PASSAGE SHOWN:
══════════════════════════════

Second is the allowance for non-binary identities.  GID focused heavily on binary presentations in childhood, forcing agender, genderqueer, third gender, etc. individuals to lie about a binary identity to receive services related to transition to a more comfortable place.  GD opens the door for binary, non-binary, intersex, etc. individuals to all receive equal attention.

‘But Jessi!’ (you say) ‘I am genderqueer and have always been super happy with my appearance.  That’s pathologizing the trans* community by saying we all are unhappy with ourselves!!’

Not so!  Gender dysphoria is a diagnosis reserved for the unhappiness caused by an incongruent gender presentation.  If your gender presentation is congruent with your identity, or if you experience no unhappiness with your presentation, you do not quality for diagnosis.  Gender dysphoria is not synonymous with being transgender; gender dysphoria is simply a unique type of discomfort/anxiety/sadness that can be experienced by transgender individuals.

══════════════════════════════

EXTRACTED ENTRIES:
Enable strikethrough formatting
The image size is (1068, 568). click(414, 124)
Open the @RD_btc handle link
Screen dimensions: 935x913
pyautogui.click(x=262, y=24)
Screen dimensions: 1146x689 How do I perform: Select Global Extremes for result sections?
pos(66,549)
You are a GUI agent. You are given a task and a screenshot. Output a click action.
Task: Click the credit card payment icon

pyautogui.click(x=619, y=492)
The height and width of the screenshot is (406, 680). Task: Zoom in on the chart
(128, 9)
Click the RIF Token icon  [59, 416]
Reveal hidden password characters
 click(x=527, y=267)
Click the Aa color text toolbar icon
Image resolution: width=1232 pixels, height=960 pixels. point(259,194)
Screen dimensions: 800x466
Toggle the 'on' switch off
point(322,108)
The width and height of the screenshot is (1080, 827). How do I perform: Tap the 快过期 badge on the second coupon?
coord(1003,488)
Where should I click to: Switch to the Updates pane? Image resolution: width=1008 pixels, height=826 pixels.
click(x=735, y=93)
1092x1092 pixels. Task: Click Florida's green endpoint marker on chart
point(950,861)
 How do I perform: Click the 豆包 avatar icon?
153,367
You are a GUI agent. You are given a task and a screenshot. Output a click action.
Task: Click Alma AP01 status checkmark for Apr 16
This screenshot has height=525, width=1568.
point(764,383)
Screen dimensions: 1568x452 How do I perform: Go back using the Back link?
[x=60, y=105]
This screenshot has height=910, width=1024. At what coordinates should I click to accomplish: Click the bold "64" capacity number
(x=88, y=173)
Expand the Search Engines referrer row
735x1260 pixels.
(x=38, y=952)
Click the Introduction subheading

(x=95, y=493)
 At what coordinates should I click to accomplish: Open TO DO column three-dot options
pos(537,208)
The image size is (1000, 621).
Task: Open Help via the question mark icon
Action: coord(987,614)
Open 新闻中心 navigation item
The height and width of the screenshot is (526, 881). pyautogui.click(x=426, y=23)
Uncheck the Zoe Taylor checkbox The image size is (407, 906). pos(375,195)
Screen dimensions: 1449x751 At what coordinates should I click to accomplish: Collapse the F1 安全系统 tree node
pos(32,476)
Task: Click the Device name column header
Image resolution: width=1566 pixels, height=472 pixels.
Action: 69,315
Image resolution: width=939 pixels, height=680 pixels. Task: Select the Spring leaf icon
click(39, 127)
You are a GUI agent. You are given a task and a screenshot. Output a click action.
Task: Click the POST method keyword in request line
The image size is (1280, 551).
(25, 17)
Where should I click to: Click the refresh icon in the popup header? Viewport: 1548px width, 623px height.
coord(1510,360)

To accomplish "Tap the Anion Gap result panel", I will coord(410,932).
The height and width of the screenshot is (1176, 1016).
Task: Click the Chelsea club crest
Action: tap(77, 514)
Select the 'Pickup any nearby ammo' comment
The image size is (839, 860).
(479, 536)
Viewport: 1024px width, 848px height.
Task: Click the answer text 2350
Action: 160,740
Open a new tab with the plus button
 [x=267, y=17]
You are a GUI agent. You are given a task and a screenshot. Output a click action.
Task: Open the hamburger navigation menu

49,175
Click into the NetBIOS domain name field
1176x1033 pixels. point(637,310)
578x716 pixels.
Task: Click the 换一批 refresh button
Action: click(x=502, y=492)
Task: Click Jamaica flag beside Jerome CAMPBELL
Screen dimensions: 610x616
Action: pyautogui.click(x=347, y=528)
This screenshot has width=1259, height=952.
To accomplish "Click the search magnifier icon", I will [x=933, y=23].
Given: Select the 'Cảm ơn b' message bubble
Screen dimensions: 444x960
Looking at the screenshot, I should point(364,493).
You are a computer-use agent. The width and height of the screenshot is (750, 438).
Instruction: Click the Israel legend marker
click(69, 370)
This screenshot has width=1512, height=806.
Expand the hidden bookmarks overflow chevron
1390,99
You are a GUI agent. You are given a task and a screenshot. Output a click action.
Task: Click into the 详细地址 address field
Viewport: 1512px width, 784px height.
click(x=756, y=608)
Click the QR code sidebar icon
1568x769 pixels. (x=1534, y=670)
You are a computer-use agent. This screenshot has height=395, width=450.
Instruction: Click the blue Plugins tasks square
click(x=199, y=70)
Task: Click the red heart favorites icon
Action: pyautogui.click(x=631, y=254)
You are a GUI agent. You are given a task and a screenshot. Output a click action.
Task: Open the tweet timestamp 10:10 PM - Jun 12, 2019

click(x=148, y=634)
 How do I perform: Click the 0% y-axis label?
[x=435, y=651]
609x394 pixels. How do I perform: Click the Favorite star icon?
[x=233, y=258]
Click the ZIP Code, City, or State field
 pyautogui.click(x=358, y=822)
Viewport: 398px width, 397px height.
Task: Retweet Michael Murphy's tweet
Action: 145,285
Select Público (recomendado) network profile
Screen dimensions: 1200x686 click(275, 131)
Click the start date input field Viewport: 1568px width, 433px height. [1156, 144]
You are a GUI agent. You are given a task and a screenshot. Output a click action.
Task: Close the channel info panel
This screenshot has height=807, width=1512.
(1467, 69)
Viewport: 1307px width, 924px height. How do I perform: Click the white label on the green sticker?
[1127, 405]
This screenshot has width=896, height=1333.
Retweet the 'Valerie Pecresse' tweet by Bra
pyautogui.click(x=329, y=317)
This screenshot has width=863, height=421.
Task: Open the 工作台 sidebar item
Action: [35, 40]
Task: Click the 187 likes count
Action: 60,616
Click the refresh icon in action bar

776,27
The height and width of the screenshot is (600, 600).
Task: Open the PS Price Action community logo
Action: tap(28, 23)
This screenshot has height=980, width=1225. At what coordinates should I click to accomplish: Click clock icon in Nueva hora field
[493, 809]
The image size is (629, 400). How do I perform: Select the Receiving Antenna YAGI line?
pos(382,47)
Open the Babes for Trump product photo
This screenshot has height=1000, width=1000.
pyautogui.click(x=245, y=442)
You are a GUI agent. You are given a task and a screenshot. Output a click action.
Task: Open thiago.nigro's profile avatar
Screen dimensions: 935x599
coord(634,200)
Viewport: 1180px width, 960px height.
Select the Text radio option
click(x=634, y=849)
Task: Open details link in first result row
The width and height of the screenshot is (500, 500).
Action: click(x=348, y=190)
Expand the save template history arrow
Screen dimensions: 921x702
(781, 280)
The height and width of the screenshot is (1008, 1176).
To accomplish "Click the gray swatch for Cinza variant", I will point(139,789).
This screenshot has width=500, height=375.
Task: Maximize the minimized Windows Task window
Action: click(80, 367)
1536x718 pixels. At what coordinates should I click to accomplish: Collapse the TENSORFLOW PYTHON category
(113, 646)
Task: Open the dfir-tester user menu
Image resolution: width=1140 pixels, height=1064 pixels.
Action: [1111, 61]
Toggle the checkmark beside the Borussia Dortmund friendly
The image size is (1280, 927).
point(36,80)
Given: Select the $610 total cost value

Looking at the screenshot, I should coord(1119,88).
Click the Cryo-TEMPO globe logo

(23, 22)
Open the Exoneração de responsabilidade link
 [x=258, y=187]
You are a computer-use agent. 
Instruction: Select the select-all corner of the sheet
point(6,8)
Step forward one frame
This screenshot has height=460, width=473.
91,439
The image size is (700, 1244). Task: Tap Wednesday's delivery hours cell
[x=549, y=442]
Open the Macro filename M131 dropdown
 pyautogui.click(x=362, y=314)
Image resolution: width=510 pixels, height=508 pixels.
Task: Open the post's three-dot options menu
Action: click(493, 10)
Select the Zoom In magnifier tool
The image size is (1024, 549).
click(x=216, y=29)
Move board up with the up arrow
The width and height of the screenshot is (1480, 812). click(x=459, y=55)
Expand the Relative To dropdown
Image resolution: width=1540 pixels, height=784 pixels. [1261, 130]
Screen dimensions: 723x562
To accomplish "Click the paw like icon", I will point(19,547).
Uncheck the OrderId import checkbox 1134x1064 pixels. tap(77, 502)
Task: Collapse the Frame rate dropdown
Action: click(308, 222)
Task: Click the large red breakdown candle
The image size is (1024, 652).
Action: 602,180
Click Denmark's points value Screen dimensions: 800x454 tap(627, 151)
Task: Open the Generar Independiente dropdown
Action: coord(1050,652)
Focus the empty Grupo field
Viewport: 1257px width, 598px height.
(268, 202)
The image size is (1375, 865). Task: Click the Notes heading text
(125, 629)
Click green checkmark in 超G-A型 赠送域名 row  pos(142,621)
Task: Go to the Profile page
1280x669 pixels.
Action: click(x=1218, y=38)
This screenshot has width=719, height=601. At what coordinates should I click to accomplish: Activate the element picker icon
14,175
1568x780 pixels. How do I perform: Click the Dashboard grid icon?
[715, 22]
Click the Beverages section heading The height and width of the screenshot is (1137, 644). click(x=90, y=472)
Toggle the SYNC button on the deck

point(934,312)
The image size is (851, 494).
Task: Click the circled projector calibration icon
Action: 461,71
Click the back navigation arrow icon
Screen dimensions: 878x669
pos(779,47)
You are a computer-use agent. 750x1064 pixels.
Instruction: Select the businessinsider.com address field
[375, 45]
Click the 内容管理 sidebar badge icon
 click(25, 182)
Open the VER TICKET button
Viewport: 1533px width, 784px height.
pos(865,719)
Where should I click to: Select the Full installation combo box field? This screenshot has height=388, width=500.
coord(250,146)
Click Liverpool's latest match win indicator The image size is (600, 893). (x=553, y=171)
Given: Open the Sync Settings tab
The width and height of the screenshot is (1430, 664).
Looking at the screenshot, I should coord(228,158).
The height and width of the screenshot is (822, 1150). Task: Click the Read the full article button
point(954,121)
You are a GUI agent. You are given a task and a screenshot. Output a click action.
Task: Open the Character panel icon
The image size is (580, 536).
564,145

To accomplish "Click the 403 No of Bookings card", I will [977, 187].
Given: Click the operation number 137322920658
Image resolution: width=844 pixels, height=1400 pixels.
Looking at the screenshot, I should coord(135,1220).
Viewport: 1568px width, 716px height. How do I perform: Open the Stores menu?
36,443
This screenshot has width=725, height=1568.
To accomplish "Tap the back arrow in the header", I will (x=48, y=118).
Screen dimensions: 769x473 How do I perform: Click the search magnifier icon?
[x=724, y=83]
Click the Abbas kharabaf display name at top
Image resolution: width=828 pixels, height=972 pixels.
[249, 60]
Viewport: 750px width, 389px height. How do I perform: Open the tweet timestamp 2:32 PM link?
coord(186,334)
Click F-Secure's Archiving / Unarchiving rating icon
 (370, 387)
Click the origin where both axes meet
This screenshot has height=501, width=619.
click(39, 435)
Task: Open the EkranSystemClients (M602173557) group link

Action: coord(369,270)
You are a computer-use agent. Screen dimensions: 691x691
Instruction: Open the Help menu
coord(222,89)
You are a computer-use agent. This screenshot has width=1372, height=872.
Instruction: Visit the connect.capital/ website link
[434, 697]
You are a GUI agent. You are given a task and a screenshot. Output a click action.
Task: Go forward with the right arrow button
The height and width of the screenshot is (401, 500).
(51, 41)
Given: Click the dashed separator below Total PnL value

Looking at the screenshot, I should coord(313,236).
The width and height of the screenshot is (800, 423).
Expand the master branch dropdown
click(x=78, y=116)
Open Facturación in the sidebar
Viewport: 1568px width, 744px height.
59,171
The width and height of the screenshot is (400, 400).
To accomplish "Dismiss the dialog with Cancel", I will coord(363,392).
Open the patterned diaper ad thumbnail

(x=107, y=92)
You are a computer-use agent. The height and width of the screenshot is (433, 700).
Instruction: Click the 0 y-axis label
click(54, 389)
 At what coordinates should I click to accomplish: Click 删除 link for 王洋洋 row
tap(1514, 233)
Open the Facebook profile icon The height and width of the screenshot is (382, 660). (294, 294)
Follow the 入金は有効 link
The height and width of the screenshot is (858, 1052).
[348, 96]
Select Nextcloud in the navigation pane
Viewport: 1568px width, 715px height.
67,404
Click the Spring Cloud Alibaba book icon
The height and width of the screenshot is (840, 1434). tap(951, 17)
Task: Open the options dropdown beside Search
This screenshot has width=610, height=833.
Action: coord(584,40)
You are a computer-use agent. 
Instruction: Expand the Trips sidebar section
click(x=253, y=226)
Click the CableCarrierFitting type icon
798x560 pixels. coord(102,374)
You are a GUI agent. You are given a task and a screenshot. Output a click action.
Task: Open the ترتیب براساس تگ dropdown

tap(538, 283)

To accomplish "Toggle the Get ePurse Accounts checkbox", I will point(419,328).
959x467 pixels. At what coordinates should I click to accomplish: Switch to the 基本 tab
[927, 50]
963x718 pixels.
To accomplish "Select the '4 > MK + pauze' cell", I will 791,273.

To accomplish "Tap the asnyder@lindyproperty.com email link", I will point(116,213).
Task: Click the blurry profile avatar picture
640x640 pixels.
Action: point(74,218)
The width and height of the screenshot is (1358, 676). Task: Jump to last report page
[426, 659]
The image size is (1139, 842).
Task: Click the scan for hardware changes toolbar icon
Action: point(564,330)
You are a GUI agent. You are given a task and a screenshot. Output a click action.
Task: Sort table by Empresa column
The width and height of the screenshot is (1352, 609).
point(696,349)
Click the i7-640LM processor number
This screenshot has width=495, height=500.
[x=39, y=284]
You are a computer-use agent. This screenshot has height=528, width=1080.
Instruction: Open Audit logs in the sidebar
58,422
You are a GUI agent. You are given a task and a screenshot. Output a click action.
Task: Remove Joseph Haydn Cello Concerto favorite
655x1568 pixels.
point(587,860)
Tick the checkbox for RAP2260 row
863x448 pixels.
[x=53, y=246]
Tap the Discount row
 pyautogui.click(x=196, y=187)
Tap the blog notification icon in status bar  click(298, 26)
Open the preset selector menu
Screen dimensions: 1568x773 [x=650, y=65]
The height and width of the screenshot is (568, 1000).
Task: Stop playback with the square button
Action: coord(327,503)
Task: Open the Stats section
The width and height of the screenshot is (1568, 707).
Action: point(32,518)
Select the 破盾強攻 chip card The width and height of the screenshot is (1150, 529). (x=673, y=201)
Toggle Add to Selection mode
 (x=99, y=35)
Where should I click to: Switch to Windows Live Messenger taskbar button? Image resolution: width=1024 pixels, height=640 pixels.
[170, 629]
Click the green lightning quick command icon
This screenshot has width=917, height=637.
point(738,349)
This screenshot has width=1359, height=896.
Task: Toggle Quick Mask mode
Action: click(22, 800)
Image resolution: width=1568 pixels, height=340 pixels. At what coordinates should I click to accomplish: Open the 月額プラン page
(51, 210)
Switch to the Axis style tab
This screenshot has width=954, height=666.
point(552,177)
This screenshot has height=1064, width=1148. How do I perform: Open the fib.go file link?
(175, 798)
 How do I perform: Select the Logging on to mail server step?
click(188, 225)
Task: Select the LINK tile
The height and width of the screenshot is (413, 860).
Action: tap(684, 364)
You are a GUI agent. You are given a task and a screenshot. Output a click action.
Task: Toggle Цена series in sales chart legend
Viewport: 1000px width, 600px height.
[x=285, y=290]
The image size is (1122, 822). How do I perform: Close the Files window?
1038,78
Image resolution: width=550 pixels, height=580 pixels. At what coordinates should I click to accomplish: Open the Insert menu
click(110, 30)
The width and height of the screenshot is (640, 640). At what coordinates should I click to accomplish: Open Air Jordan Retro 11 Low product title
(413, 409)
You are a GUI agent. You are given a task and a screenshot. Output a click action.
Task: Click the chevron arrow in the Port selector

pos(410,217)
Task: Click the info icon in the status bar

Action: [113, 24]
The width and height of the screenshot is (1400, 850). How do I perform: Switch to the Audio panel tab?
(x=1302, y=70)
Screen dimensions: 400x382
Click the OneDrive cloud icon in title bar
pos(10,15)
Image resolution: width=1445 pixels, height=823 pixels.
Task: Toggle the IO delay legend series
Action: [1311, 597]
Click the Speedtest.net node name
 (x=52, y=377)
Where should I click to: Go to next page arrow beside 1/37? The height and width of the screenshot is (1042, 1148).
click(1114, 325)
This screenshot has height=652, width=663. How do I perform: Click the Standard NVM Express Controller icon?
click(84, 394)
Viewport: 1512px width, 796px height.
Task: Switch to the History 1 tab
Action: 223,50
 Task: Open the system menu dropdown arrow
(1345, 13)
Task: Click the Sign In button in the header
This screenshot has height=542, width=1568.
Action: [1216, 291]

══════════════════════════════

USING THE INFORMATION:
1. In the passage on gender dysphoria, what did GID force agender, genderqueer, and third-gender individuals to do to receive transition-related services?
2. Pick up the passage on gender dysphoria after its final sentence and carry it forward.

ANSWERS BELOW:
1. It forced them to lie about a binary identity.

2.
This brings me to my second point.  ’Gender dysphoria’ is not interchangeable with ‘transgender.’  A person can be transgender, diagnosed with gender dysphoria, change their name and pronouns, receive HRT, and be ‘cured’ of gender dysphoria.  GD only describes discomfort, so an individual no longer meets criteria when they are comfortable with their gender presentation and role.  The gender dysphoria is a transient diagnosis meant to be cured, whereas being transgender is an aspect of identity.  The same way you may go to the therapist for a sad spell, be diagnosed with MDD, and subsequently be treated, the same is true now for GD.  You do not go in to be diagnosed AS depression, you are a person WITH depression that can go away.  Equally, you can be diagnosed WITH dysphoria and that dysphoria can go away via whatever treatment is the best fit, be it hormones, surgery, name changes, or just affirmation to live as a more authentic person.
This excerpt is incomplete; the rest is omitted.